I have had the opportunity to test a Tiger Lake now.
I can confirm that it has more execution units to allow a maximum throughput of five instructions per clock cycle. This includes a maximum of two memory reads and two memory writes per clock cycle.
The decoder is still limited to 16 bytes of code or four instructions per clock cycle, as it has been for many years. This makes instruction fetching and decoding a serious bottleneck. Fortunately, the micro-operation cache has been increased by 50% to a capacity of more than 2000 instructions. You can reach the maximum throughput of 5 instructions per clock if the critical part of your program fits into the 2000 entry micro-op cache, if you have a mixture of different instructions, and if you have no long dependency chains.

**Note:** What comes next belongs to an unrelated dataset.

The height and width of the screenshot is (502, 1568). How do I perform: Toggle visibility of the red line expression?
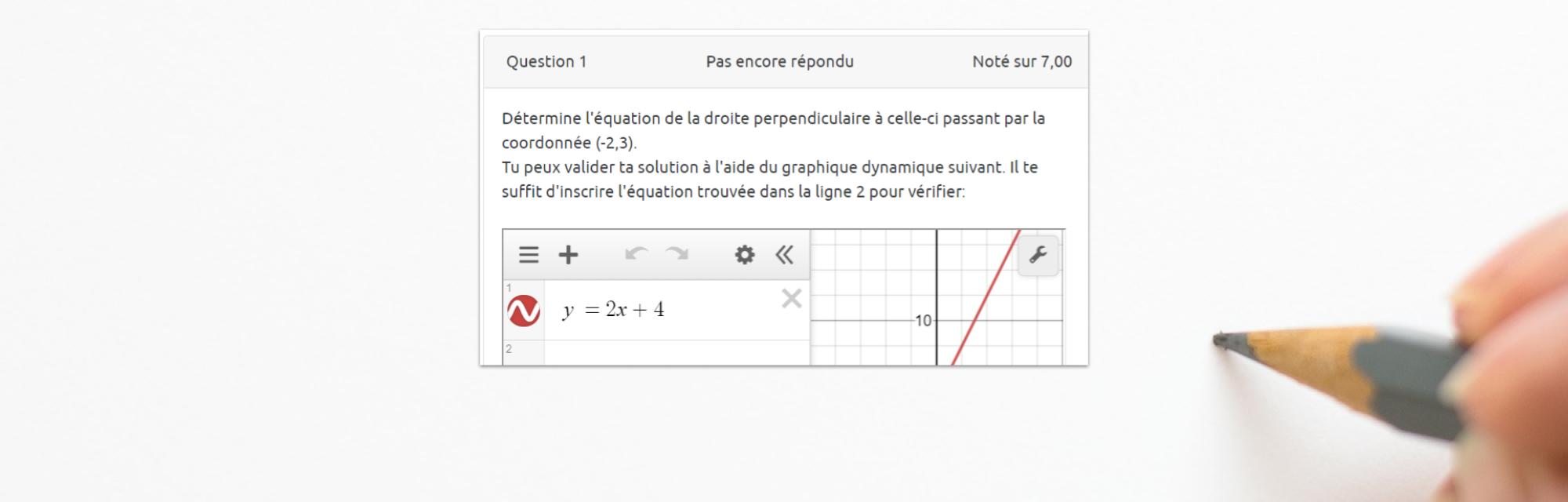[x=524, y=311]
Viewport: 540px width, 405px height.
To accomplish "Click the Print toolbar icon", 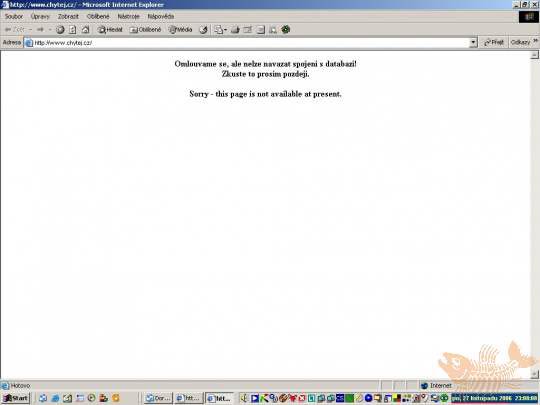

The micro-op cache becomes more and more important as the decoder is limited in throughput while everything else gets higher and higher throughput. It is important to economize the use of the micro-op cache by avoiding loop unrolling and by keeping critical parts of the code together in a block of less than 2000 instructions.
I have not had the chance to test an Ice Lake yet, but it seems to be quite similar to the Tiger Lake.
I have discovered a new and interesting feature that is not mentioned in any document from Intel or elsewhere, that I can find. It can forward the value of a memory write to a subsequent memory read with zero latency in some cases. This appears to be somewhat similar to the behavior of AMD Zen2, as I have described
here.
But there are important differences between the Intel Tiger Lake and the AMD Zen2. The Zen2 tries to predict whether memory operands have the same address, and forwards data accordingly. The Zen2 has a penalty if this prediction turns out to be wrong. I have not observed any such misprediction penalties on the Tiger Lake. It is likely that the fast forwarding on Tiger Lake is based on calculated addresses rather than on prediction. Write operations on the Tiger Lake are split into two micro-ops, where the first micro-op calculates the address while the second micro-op stores data to the calculated address. This may allow the processor to detect matching addresses before the data to write are available. The fast forwarding works with 8 bit, 32 bit, and 64 bit operands, but strangely not with 16 bits. It does not work with vector registers. The address must be divisible by 4. It works with addressing modes with base pointer and offset, but not if the address has an index register or if it is rip-relative.
The processor has full support for 512-bit vector registers with the AVX-512 instruction set, as well as a lot of additional instruction set extensions.
Intel's optimization manual says:
There are still some cases where coding to the Intel AVX-512 instruction set yields lower performance
than when coding to the Intel AVX2 instruction set. Sometimes it is due to microarchitecture artifacts of
longer vectors, in other cases the natural vectors are just not long enough.
It is good that they are honest, but I would not be so reluctant to use 512-bit vector instructions. The 512-bit instructions have a latency of 1 clock for integer instructions and 4 clock for floating point instructions, and a throughput of one or two vector instructions per clock cycle. The clock frequency may be reduced a little by the higher power consumption of 512-bit instructions, but not enough to outweigh the advantage of processing 512 bits at a time.
My general recommendation has always been not to optimize for one particular CPU because that CPU may be obsolete at the time your software reaches the end user. You should rather make optimizations that are likely to work well on future processors.
I have updated my microarchitecture manual and my table of instruction timings with the new information on Tiger Lake.